*WHAT IS EXPECTED:*
With pictures removed, output every record below exactly as written.

*** SUPPLIED DATA Section Begins ***

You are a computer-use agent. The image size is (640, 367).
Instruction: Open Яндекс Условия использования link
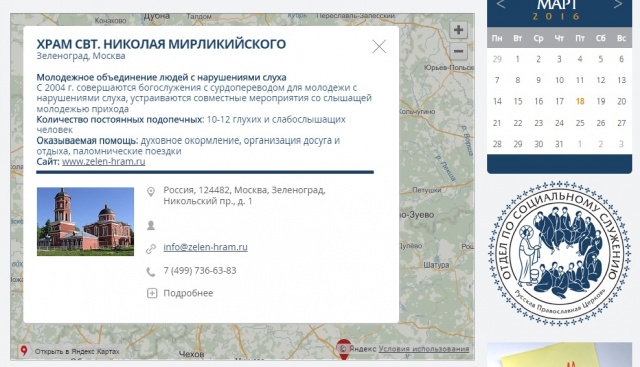(424, 349)
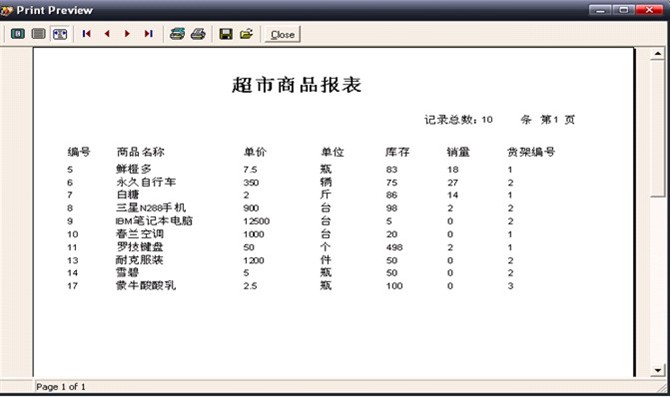Click the report title 超市商品报表
The width and height of the screenshot is (670, 397).
coord(297,85)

*** SUPPLIED DATA Section Ends ***

*SOLUTION TO THIS TASK:*
You are a computer-use agent. The image size is (640, 367).
Instruction: Open Яндекс Условия использования link
(424, 349)
Click the report title 超市商品报表
The width and height of the screenshot is (670, 397).
coord(297,85)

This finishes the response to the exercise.